SOURCE DOCUMENT:

# # # # # # #

Elsevier

Neural Networks

Volume 16, Issue 1, January 2003, Pages 69-77
Neural Networks

A new EM-based training algorithm for RBF networks

https://doi.org/10.1016/S0893-6080(02)00215-0Get rights and content

Abstract

In this paper, we propose a new Expectation–Maximization (EM) algorithm which speeds up the training of feedforward networks with local activation functions such as the Radial Basis Function (RBF) network. In previously proposed approaches, at each E-step the residual is decomposed equally among the units or proportionally to the weights of the output layer. However, these approaches tend to slow down the training of networks with local activation units. To overcome this drawback in this paper we use a new E-step which applies a soft decomposition of the residual among the units. In particular, the decoupling variables are estimated as the posterior probability of a component given an input–output pattern. This adaptive decomposition takes into account the local nature of the activation function and, by allowing the RBF units to focus on different subregions of the input space, the convergence is improved. The proposed EM training algorithm has been applied to the nonlinear modeling of a MESFET transistor.

Introduction

Radial Basis Function (RBF) networks have become one of the most popular feedforward neural networks with applications in regression, classification and function approximation problems (Bishop, 1997, Haykin, 1994). The RBF network approximates nonlinear mappings by weighted sums of Gaussian kernels. Therefore, an RBF learning algorithm must estimate the centers of the units, their variances and the weights of the output layer. Typically, the learning process is separated into two steps: first, a nonlinear optimization procedure to select the centers and the variances and, second, a linear optimization step to fix the output weights. To simplify the nonlinear optimization step, the variances are usually fixed in advance and the centers are selected at random (Broomhead & Lowe, 1988) or applying a clustering algorithm (Moody & Darken, 1989).

Other approaches try to solve the global nonlinear optimization problem using supervised (gradient-based) procedures to estimate the network parameters, which minimize the mean square error (MSE) between the desired output and the output of the network (Karayanis, 1997, Lowe, 1989, Santamarı́a et al., 1999). However, gradient descent techniques tend to be computationally complex and suffer from local minima.

As an alternative to global optimization procedures, a general and powerful method such as the Expectation–Maximization (EM) algorithm (Dempster, Laird, &, Rubin, 1977) can be applied to obtain maximum likelihood (ML) estimates of the network parameters. In the neural networks literature, the EM algorithm has been applied in a number of problems: supervised/nonsupervised learning, classification/function approximation, etc. Here we concentrate on its application to supervised learning in function approximation problems. In this context, Jordan and Jacobs (1994) proposed to use the EM algorithm to train the mixture of experts architecture for regression problems. The EM algorithm has been also applied to estimate the input/output joint pdf, modeled through a Gaussian mixture model, and then estimating the regressor as the conditional pdf (Ghahramani & Jordan, 1994). In both cases the missing data select the most likely member of the mixture given the observations, and then each member is trained independently.

# # # # # # #

EXERCISES TO COMPLETE:
1 – From the RBF network article, output the passage from "Radial Basis Function (RBF) networks" up to and including "(Moody & Darken, 1989).".
2 – Answer these questions using the RBF network article:
(a) To what problem was the proposed EM training algorithm applied?
(b) In previously proposed approaches, how was the residual decomposed at each E-step?
(c) What two drawbacks of gradient descent techniques does the article name?
3 – Summarize the RBF network article in two sentences.

Word and element location data:
# # # # # # #

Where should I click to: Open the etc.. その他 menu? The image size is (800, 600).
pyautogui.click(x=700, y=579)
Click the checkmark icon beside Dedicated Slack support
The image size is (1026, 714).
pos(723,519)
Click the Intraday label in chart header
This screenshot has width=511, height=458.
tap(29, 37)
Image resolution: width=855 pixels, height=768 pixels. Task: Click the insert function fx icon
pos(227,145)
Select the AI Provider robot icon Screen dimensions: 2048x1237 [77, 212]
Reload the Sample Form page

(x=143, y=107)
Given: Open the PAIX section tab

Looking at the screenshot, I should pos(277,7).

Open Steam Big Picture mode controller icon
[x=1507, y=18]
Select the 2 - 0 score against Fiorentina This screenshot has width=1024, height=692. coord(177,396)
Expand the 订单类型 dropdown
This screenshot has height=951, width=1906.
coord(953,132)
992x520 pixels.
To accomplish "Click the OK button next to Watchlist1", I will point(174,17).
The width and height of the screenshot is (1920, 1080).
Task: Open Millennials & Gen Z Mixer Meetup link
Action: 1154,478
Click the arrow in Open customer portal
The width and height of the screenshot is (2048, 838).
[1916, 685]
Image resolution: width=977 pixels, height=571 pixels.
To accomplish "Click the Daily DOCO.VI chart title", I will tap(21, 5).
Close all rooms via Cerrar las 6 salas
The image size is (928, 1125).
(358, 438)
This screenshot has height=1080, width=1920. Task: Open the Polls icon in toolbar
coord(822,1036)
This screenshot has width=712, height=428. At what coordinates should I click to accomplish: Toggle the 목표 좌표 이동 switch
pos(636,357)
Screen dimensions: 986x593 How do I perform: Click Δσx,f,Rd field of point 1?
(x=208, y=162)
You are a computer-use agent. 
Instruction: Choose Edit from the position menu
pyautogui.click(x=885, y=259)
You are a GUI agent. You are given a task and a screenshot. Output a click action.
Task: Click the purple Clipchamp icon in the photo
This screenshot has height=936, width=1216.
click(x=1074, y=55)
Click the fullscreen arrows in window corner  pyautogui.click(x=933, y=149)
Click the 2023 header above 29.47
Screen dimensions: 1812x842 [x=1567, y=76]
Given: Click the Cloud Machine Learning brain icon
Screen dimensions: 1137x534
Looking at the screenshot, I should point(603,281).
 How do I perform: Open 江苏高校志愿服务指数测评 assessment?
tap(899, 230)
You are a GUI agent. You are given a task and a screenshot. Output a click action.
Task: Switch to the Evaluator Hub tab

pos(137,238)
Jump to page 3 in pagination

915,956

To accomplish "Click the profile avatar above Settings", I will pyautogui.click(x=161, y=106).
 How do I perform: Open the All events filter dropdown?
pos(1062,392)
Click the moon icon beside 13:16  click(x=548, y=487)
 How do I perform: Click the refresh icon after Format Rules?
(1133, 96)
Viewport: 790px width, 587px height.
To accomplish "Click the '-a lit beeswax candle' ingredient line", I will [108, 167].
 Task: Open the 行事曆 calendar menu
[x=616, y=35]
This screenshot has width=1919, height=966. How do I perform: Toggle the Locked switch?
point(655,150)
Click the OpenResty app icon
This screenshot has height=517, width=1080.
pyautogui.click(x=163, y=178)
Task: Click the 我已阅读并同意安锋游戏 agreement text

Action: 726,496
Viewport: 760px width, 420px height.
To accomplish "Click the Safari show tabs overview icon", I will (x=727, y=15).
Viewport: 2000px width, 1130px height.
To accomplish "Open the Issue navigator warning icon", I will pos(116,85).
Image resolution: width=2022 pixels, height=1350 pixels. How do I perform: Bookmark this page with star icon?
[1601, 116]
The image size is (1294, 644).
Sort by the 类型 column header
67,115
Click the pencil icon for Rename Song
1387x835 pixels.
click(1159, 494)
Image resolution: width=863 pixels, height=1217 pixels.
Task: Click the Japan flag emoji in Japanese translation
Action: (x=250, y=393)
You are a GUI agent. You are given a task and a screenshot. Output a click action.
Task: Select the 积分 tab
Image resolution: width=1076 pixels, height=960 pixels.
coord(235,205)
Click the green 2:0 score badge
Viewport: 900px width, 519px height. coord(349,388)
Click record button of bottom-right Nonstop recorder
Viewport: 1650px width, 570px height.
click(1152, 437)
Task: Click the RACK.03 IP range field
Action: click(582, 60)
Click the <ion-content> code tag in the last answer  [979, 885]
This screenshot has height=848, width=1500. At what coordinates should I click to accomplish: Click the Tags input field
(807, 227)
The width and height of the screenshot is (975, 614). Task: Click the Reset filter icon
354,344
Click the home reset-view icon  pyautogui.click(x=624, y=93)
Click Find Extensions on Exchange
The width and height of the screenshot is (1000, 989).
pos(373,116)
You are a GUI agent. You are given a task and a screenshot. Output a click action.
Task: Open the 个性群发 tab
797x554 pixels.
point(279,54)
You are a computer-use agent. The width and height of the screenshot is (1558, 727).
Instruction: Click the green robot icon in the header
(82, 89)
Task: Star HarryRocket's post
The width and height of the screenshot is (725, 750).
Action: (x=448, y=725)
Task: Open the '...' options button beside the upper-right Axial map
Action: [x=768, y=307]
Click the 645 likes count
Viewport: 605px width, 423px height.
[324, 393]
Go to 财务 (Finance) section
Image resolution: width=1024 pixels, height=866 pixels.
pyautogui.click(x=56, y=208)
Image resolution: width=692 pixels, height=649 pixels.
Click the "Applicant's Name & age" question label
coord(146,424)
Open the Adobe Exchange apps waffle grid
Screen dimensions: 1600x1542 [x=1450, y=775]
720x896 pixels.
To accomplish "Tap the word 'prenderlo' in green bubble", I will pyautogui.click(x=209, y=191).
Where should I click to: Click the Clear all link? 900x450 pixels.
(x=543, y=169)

# # # # # # #

THE SOLUTIONS:
1 –
Radial Basis Function (RBF) networks have become one of the most popular feedforward neural networks with applications in regression, classification and function approximation problems (Bishop, 1997, Haykin, 1994). The RBF network approximates nonlinear mappings by weighted sums of Gaussian kernels. Therefore, an RBF learning algorithm must estimate the centers of the units, their variances and the weights of the output layer. Typically, the learning process is separated into two steps: first, a nonlinear optimization procedure to select the centers and the variances and, second, a linear optimization step to fix the output weights. To simplify the nonlinear optimization step, the variances are usually fixed in advance and the centers are selected at random (Broomhead & Lowe, 1988) or applying a clustering algorithm (Moody & Darken, 1989).

2 –
(a) The nonlinear modeling of a MESFET transistor.
(b) Equally among the units or proportionally to the weights of the output layer.
(c) They tend to be computationally complex and suffer from local minima.

3 – The RBF network article proposes a new EM algorithm that speeds up the training of networks with local activation functions, such as RBF networks. Its E-step applies a soft decomposition of the residual among the units, in contrast to earlier approaches that decompose it equally or in proportion to the output weights and so tend to slow down training.